I started down the hall. Moving quickly, I lunged past the first window facing the back of the property. I heard two shots, followed by the rounds plugging into the hallway wall a split second later. I spun my arms around the broken window with the Heckler & Koch and fired five quick shots into the darkness. Return fire came as soon as I pulled the gun back. I needed to get the shooter’s location. On my stomach, I crawled to the light switch, reached up, and killed the hallway lights. I retook my spot at the edge of the window. I fired out again—ten shots left to right. I jerked the gun back through then rolled to the second window, where I stayed low and watched.
He returned fire through and around the window I’d just left. I saw the muzzle flash from his gun. I had him. He lay a hundred yards up the hill, amongst the trees. I rested the barrel on the window sill and unloaded the gun on the area, fifteen shots directly toward him. As soon as the magazine was empty, I lunged from the window. On the hallway carpet, I dropped the empty magazine and clicked in the full one from my pocket. No return fire came. I crawled to Kinnear in the living room.

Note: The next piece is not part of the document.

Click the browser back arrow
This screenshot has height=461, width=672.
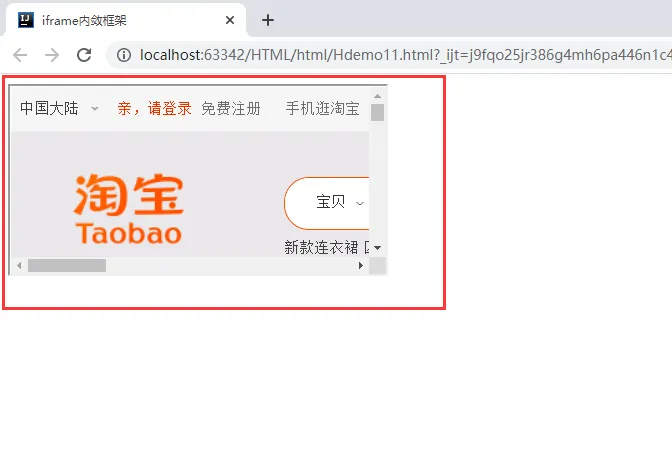tap(20, 55)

“Are you still hanging in there?” I asked.
His right hand held his gun on the door. His left was inside his jacket. “I’m losing blood.”
“Where are you hit?”
“A round went through my vest on the side. I took another one in the chest that the vest stopped.”

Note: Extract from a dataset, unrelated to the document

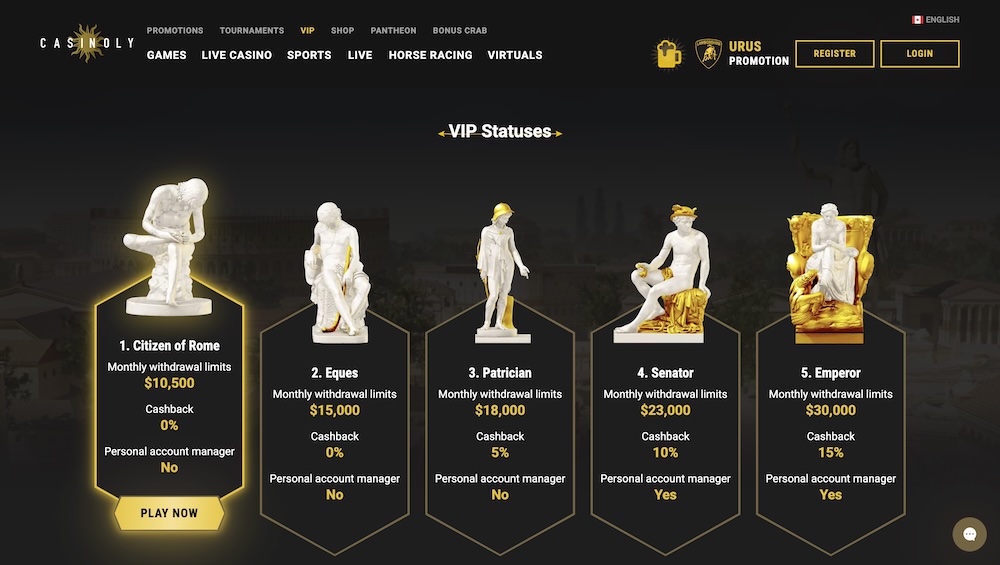
Task: Go to the Tournaments page
Action: pyautogui.click(x=252, y=31)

“Watch that door,” I said.
I pushed the recliner from Kinnear’s side, stretched out, and grabbed the wooden leg of the coffee table. I struggled to pull it toward him. My father had built it years back—it was thick, heavy, and extremely overbuilt for its use. The top was three-inch-thick planks of oak, more than suitable as a shield. After getting it in front of Kinnear, I pushed it onto its side for cover.
“Let me see. Keep that gun on the door.” I unzipped his jacket. A puddle of blood trapped inside spilled to the floor. Kinnear squirmed. I pulled at the buttons on his blue sheriffs-issue shirt, to expose the vest. I immediately saw the bullet to his heart that the vest had stopped. I tugged at his shirt bottom, tucked into his pants. His side below his rib cage was soaked in blood. I saw a rip in the fabric where the bullet entered.

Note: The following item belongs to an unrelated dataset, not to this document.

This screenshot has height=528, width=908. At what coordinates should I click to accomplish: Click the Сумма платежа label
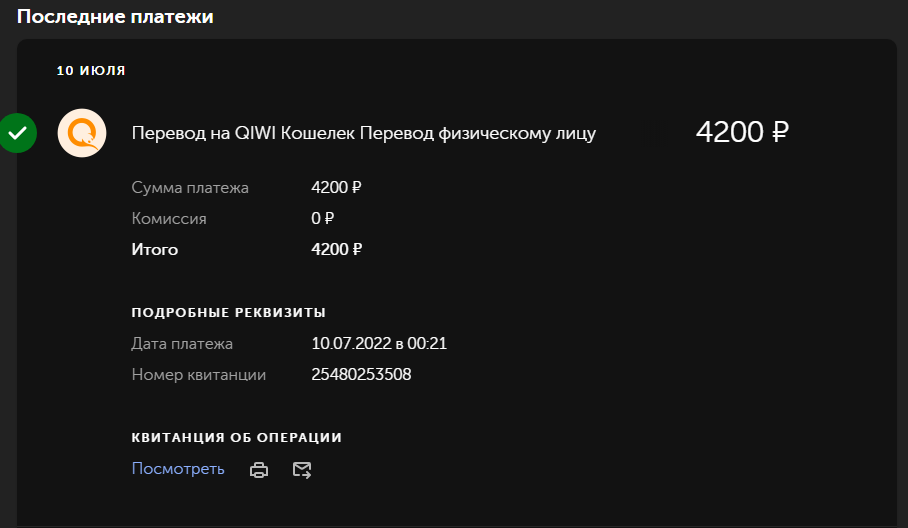(190, 188)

“Use my shoulder to pull yourself up a bit,” I said.
He did.
I put my hand inside his shirt and slipped it around to the back of the vest. I didn’t feel an exit wound.
“The bullet is still inside. Here.” I pulled my winter cap from my head, balled it up and jammed it between the entry wound and his vest. “Keep your hand on it. Keep applying pressure.”
He pulled in a breath through clenched teeth. “Is it bad?”
I didn’t answer. I took a position next to him, facing the front door.
The sound of yelling came from outside. I tried to make out the words. It sounded like someone yelled, “Spray it!”
In an instant, the front windows of the cabin erupted in shattered glass.
“Get down!” I yelled. I grabbed Kinnear and pulled him to the floor behind the oak table.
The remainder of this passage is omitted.